Whenever Snape turns around with his coat say "Toooo the Batcave!" then turn to Draco! "Hey Robin I think he needs your help!"


	3. Chapter 3

Uggg Diary I am mad! SO Snape told my dad everything. My dad can't handle me, but he is trying his best. SO he made me volunteer at the Ministry of Magic! Big MISTAKE.. I am against the Ministry ever since they denied Voldemort is coming back, and made Harry look like an idiot! SO I did stuff to annoy the crap out them }:D

I couldn't think of anything to start with… until they had me answer letters and this is what popped in my head. MWAHAHAHA so I sent them fan letters and signed it with a muggle name.

Don't do this but at this point I was mad. Write a professional letter, but don't let Schrimmager know about it. Because well I forged his name! I sent it to everyone, and it said that he was resigning, and that Dolores Umbridge was going to be the new minister of magic. Let's just say that I was not responsible for the suicide attempts.

After the letter scream and panic and say "IS IT TRUE! IS IT TRUE THAT UMBRIDGE IS GOING TO BE THE NEW MINISTER OF MAGIC? NO0O0O0O0O0O!" make sure you do this 2 weeks after the letter was sent

In the meeting say "Man this place is going down in the dumps." When you have everyone's attention say "Don't worry it won't…Dumbledore will take over!"

Scream "I swear you lot are under the imperious curse! You are doing so many idiotic stupid things that you people normally won't do! No wonder why this place is really going down! WE NEED DUMBLEDORE!" and make sure you look at Fudge while saying it. Even though he is no longer the minister it is sometimes nice to rub some salt in old wounds.

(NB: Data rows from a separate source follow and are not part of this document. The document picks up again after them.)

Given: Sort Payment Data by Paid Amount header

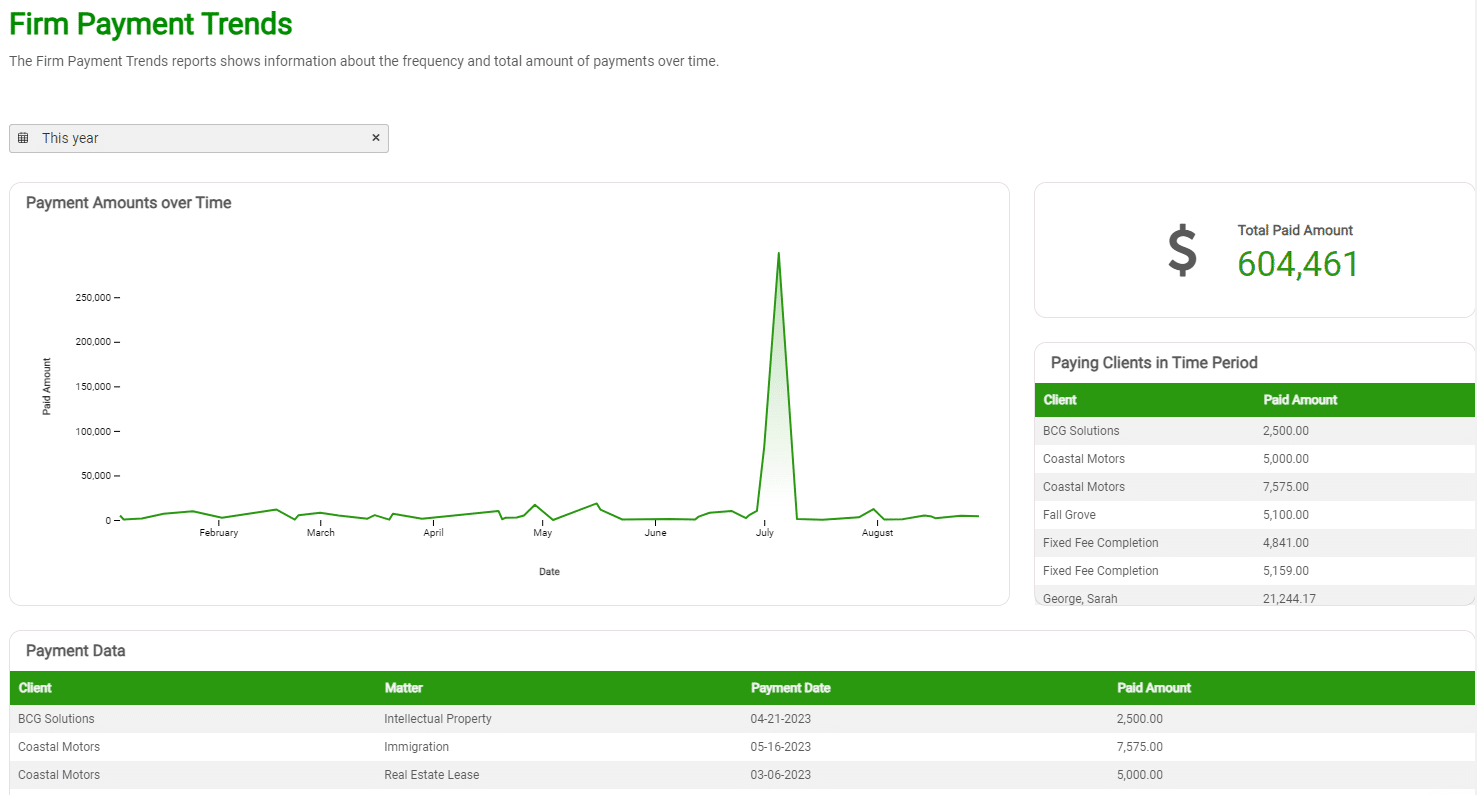Looking at the screenshot, I should click(x=1154, y=688).
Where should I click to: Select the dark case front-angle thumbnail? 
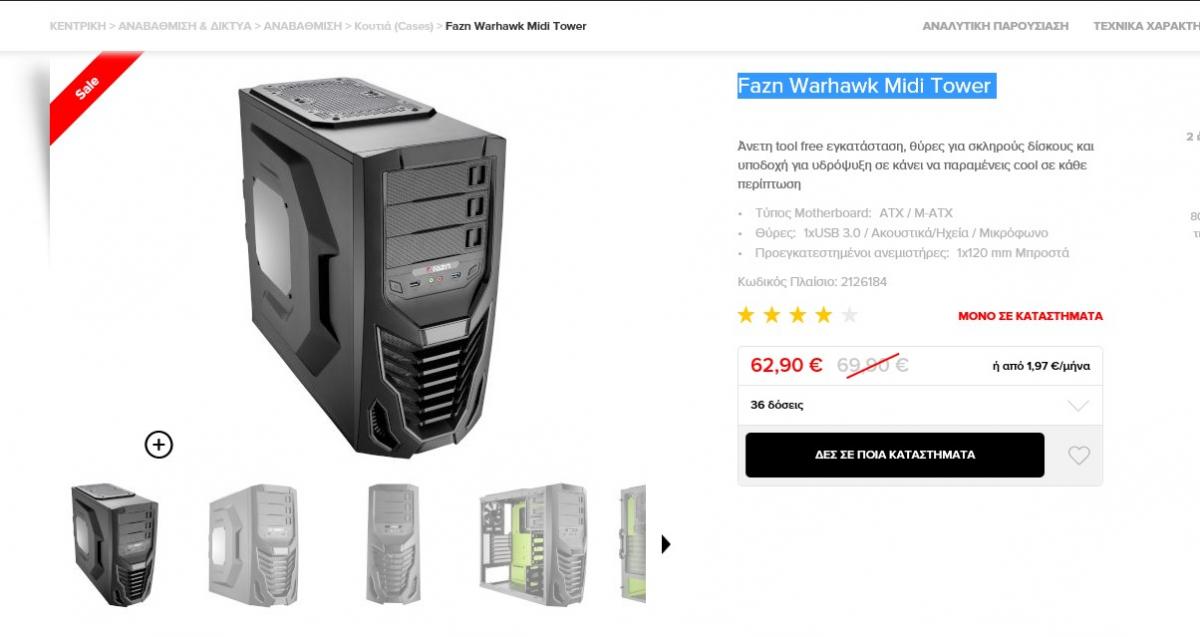[x=114, y=545]
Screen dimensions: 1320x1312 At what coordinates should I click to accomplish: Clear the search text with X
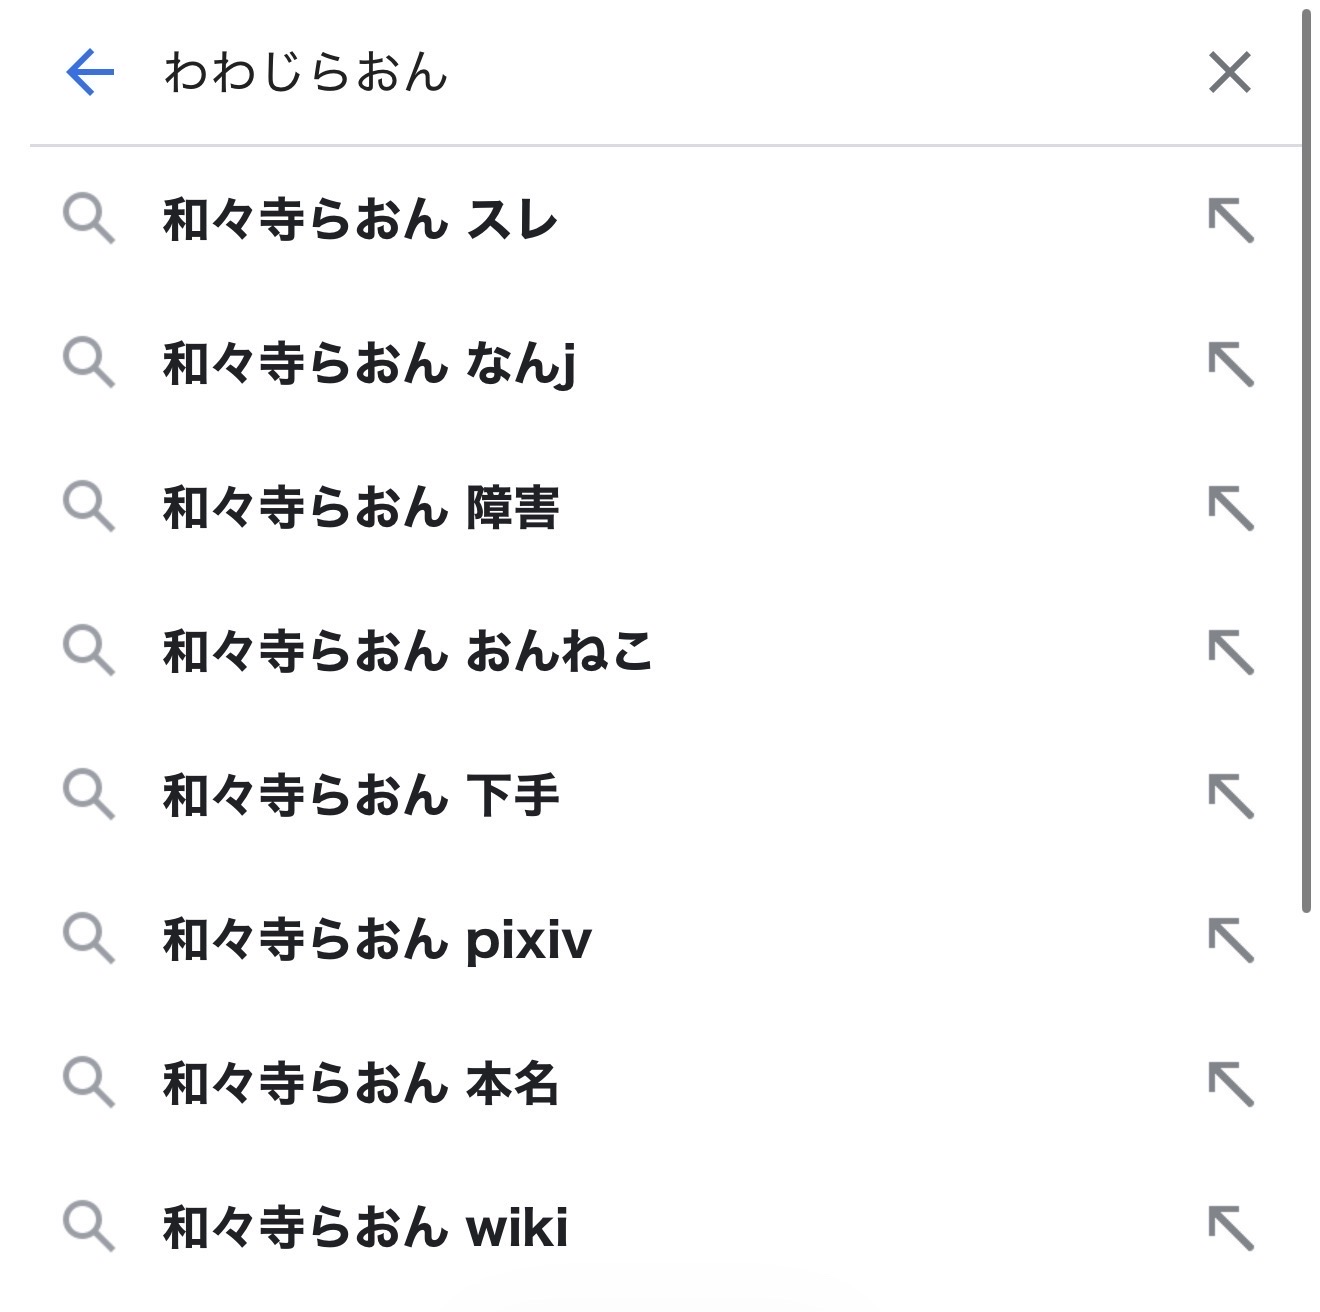(1229, 73)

Change Umbridge's office. Change the pink walls to poop brown, and take all the kitty pictures down, and replace it with dogs, snakes, and insects.

When you leave make sure to hex the whole place. Water leakage in all rooms


	4. Chapter 4

Want to know another Slytherin trait that I have? I can't learn to forgive and forget. I still like to hold grudges although Mione is helping me on it. I can't stand Cho! So when I saw her with another guy I was livid! TRAMP! Yeah she may be a supporter of Harry, but she knows how to manipulate situations and it really bothered me that everyone followed her around like some goddess, and was quickly on her side to her rescue. I hate all Ravenclaws! Snooty bastards! Except for Luna I love her

Go to the Ravenclaw table and say "Look it is your lovely Tramp mascot Cho Chang"

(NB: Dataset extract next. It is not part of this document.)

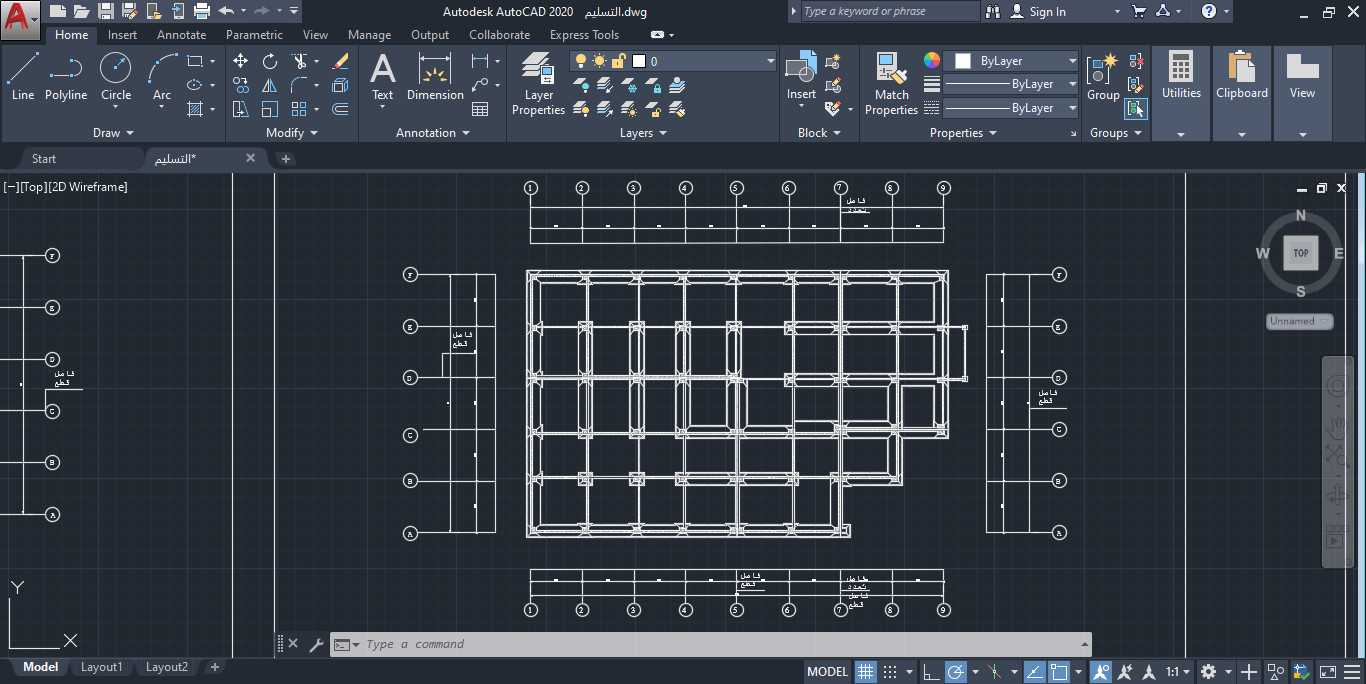The height and width of the screenshot is (684, 1366).
Task: Select the Circle tool
Action: (x=115, y=80)
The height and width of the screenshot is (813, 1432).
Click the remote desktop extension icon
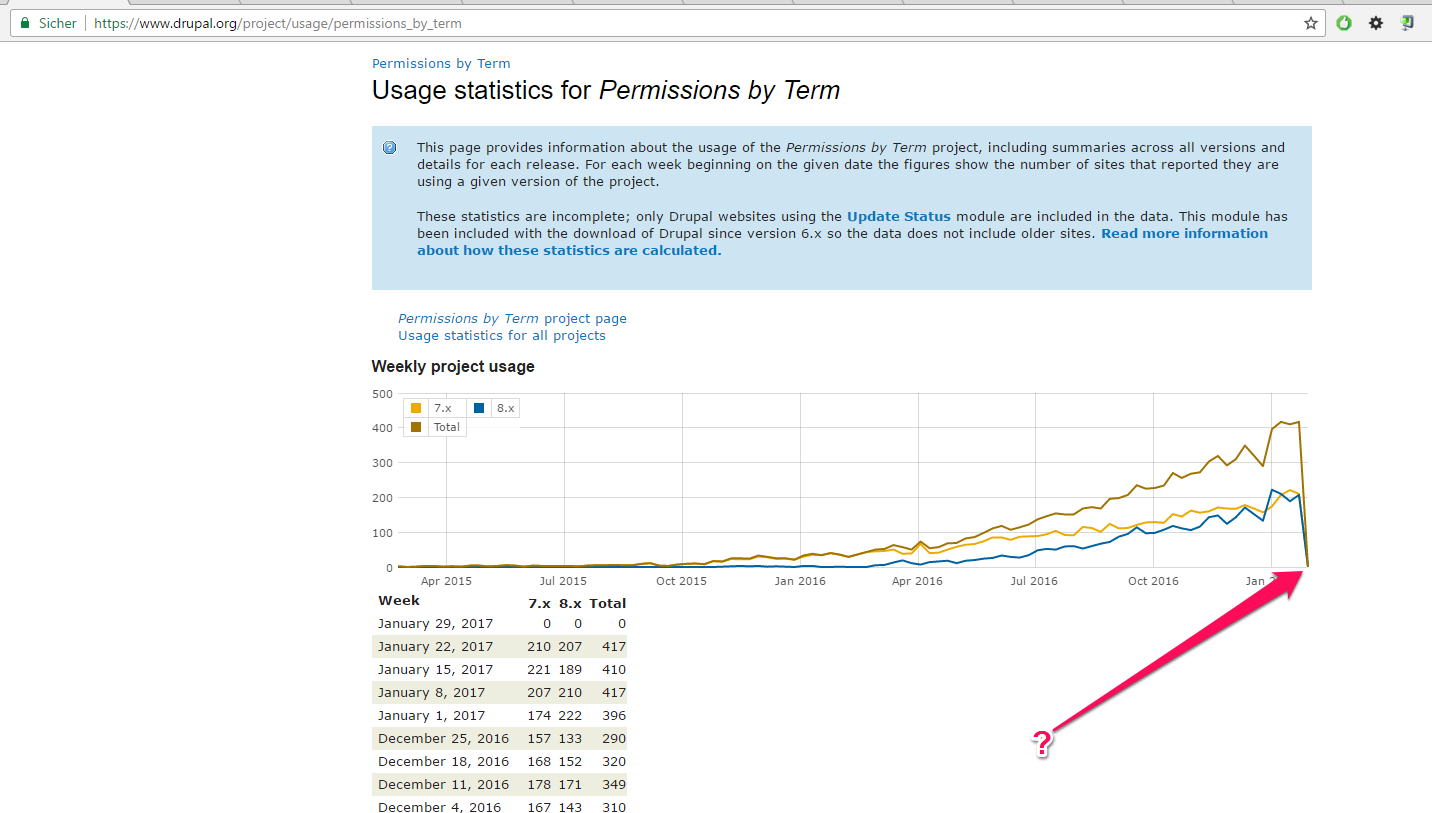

When you walk into class sharing it with Ravenclaw and they walk in yell NERDS!

Have Luna exchange all books with comic books and adventure stories. I hexed every book this is what you get for hiding Luna's stuff

Tell them only slyness and bravery can survive this world not smarts and kindness

Make Cho cry by bringing up Cedric. Say first Cedric, then Harry, and now this smarty pants? No wonder why Cedric died he saw it a mile away!" All Ravenclaws were really upset with me after this. Harry was pissed when he heard what happened and made me apologize. For once, I actually meant it! I felt bad only because I brought Cedric up, and I miss him a lot. (This was really mean eek)

When dozing off in class put the dark mark on their arms. I was in hiding for the weekend

Say that Luna Lovegood is smarter and wiser than you lot. Everything she said is true and real


	5. Chapter 5

Okay I don't know what is up with the Ravenclaw, Slytherin, and Hufflepuff males seem so arrogant! For some reason I can handle rudeness than snootiness. That is probably why I almost slapped Narcissa once. Anyway my feelings are the same with Hufflepuff like Ravenclaw although I adore Hannah and Susan. They are sweet girls so I told them that this is not directed to you guys but the annoying boys and immature girls in your house.

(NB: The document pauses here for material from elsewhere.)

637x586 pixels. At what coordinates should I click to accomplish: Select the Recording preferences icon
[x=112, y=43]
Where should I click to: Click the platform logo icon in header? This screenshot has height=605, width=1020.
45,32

Tell them they are a bunch of wimps

Tell them smarts and kindness will take you no where only slyness and bravery.

Tell them that they are dumb

Put a death mark on their arms…laugh when they scream and cry

Stop kissing up to people no one likes you (not true… out of all the houses besides Gryffindor I know that I can rely on them. Why do you think I love Hannah and Susan! They are very loyal people)

Make them cry! It is actually easy…But I must say I was proud of hufflepuff. I smirked when they got all mad at me and hexed me after making a few of them cry. Never underestimate loyalty among your friends. I said "I knew you had it in you" and walked away.


	6. Chapter 6

I love Harry, Ron, and Mione to death and Neville. But some are really annoying and stupid and should not be in our house. Just saying! BUT because I am extremely loyal and we are in the same house I will stand up for them. Unless they are just plain jerks, but I was really ornery today. This is what I did to annoy Gryffindors.

Wear green

Have an entrance theme whenever Harry enters the room. (Because you know he looooves having attention brought onto himself)

Have a theme song for the trio

Scream top of your lungs that Slytherins are not that bad, and that you want to Marry Draco Malfoy

Cheer on the Slytherin, Hufflepuff, and Ravenclaw quiddtich teams. This was my protest when they did not allow Harry and Ron play! But it pissed them off anyway…

Say that the D.A. is the most stupid thing ever created (although I wished I thought of it :/ )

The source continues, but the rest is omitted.